June 22, 2011
I am going to India in 9 days. I can hardly believe it. My dream of 11 years is actually happening and I feel so blessed to get the opportunity to return. This summer already has been wonderful because I was able to travel and work these past two months in Ankara Turkey. I have really enjoyed my time here but I truly cannot wait to go back to India.
Despite my excitement, I would be lying if I said I wasn’t ridiculously nervous as well. I am going to be seeing a lot of my family and I won’t have my father to tell me who everyone is, how to address them, or how to get around. I don’t have the comfort of having someone personally take me around that speaks the language. But I like challenges and I have always valued being independent---plus it helps that I have worked on conquering that particular concern while in Turkey because I’ve managed to get by and travel every weekend without knowing any Turkish to start off with. It’s actually humorous how much better at charades I’ve gotten. Although when I really think about my biggest concerns, getting by isn’t even really one of them. I mostly nervous for how I’m going to feel after working in the slums and witnessing poverty daily.
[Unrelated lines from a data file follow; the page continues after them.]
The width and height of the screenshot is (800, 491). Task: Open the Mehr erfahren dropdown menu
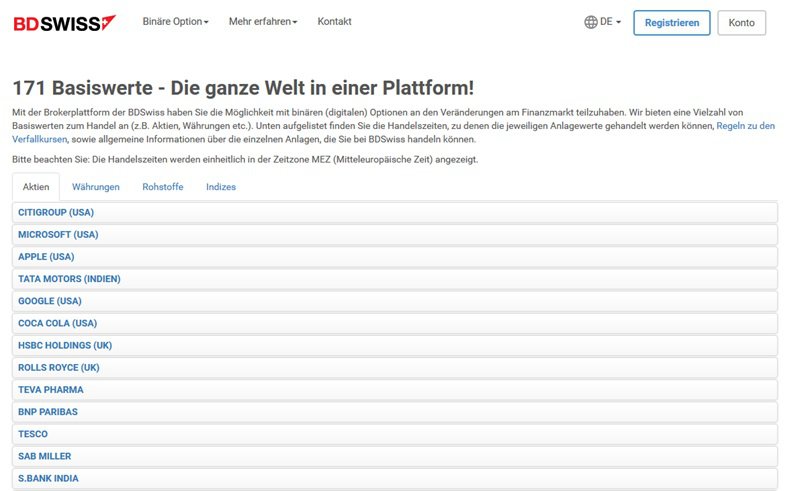pos(263,21)
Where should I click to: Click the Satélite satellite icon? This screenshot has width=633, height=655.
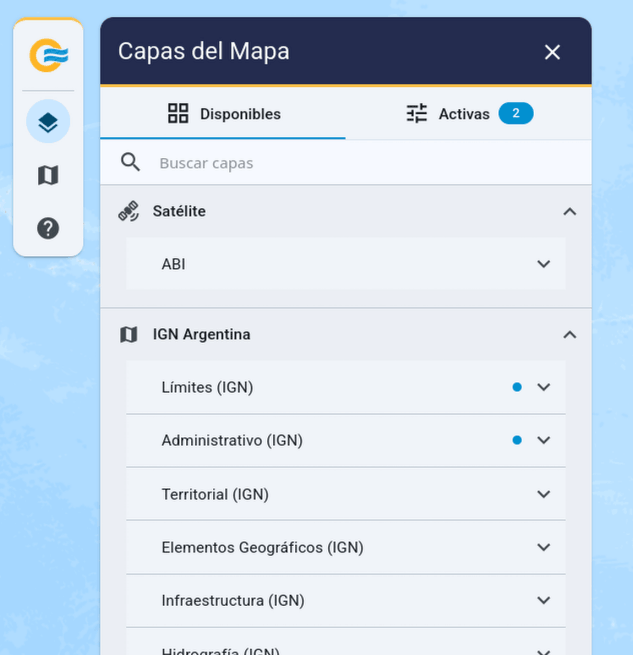(129, 211)
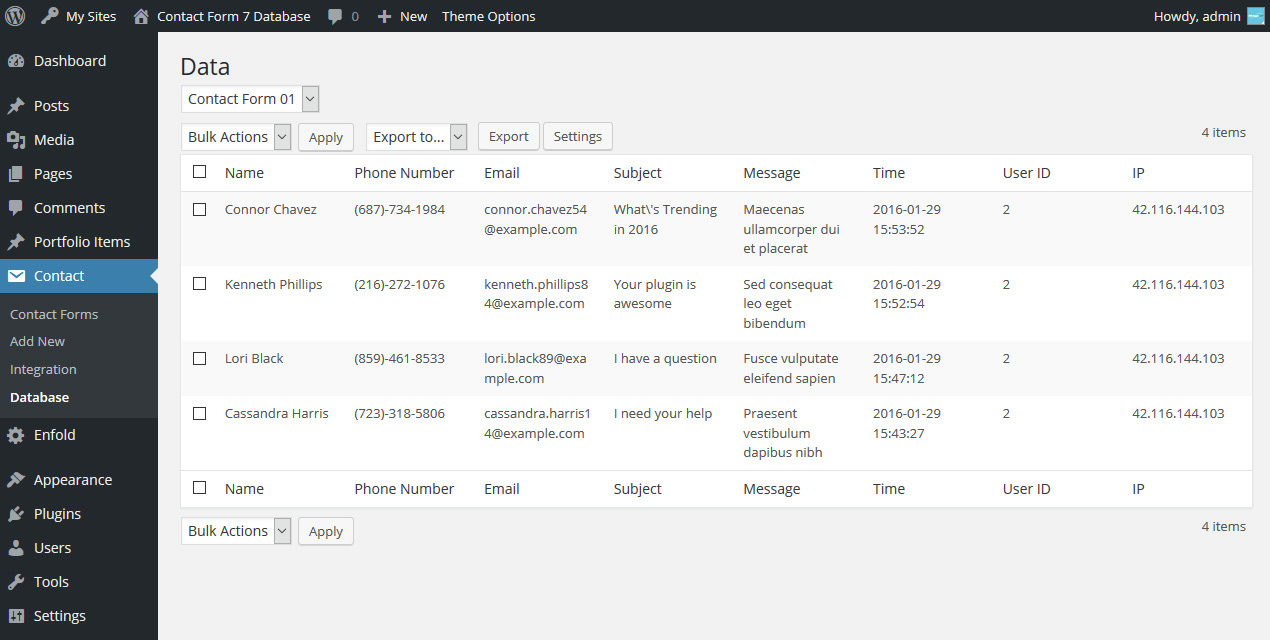This screenshot has width=1270, height=640.
Task: Open the comments bubble icon in admin bar
Action: pyautogui.click(x=335, y=16)
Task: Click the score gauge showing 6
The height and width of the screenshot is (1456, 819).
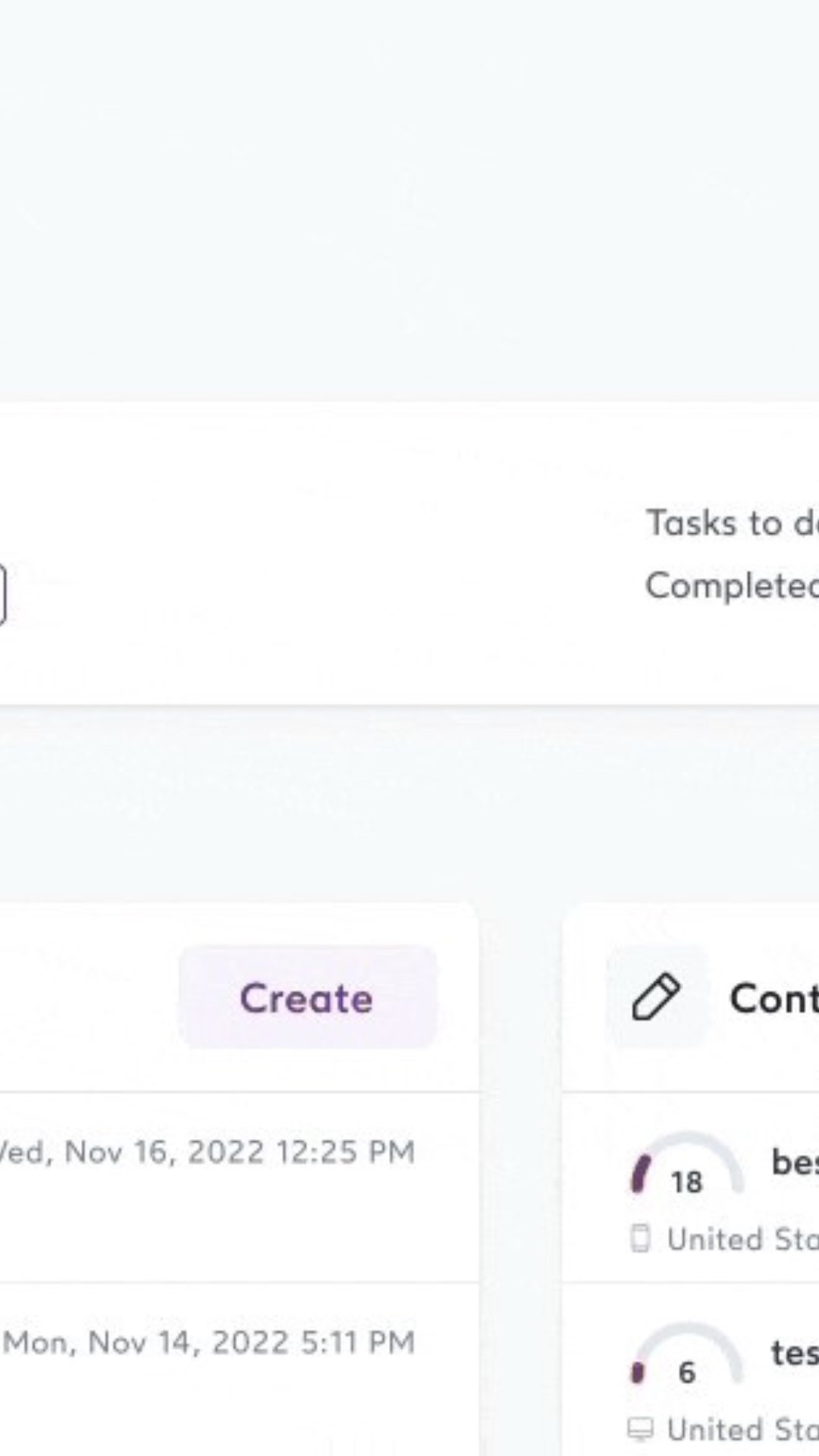Action: (687, 1354)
I want this experience so badly, and I truly think that traveling is one of the most life changing and eye opening things that a person can experience. I have no doubt that working with a water sanitation unit for a nongovernmental organization will enlighten me and make me more grateful for what I have but I still can’t help but to be nervous. Nothing I have seen in my travels has ever compared to the memories I have of the poverty I witnessed in India. I always found myself wondering how I could be so fortunate and have so many things when so many other people do not even have food or water. The fact that food and water are even luxuries astounds and disgusts me and it’s something that I know will have a hard time being reminded of everyday. I just want to learn as much as I can and soak up whatever information I’m able because I want to find a way to give back in my life, much like our generous donor has done with us. I know that I’m fortunate for not only what I have and what for I know I will learn from my experience—but I hope that I’m lucky enough to be able to make a positive impact where I am as well. I guess only time will tell but for now I’m going to try to stay hopeful and just work on making my transition from Turkey to India as smooth as possible.
June 21, 2011
The most important aspect of my trip to India was the chance to stay in one area of the country and truly get to know people here. This is what separates all the Summer in South Asia fellows from tourists who might hop from one city to another trying to see as many heritage landmarks as possible. While sightseeing is always fun, you arguably learn very little about the place you visit because this approach does not lend itself to getting to know people on a deeper level. After a month in Mysore, it saddens me most to think of leaving all the people that I have worked with.
The data-collection portion of the study thankfully concluded very well and we reached our target range of participants. I have already planned to meet with Dr. Madhivanan when I get back to Michigan to discuss next steps for the project so I hope the research will keep me busy straight up to the start of the school year. I presented some preliminary findings to the staff on my penultimate day in Mysore and was glad to share some of the work with everyone and have the chance to answer questions and begin preparing to write a detailed summary of the conclusions and implications from the research.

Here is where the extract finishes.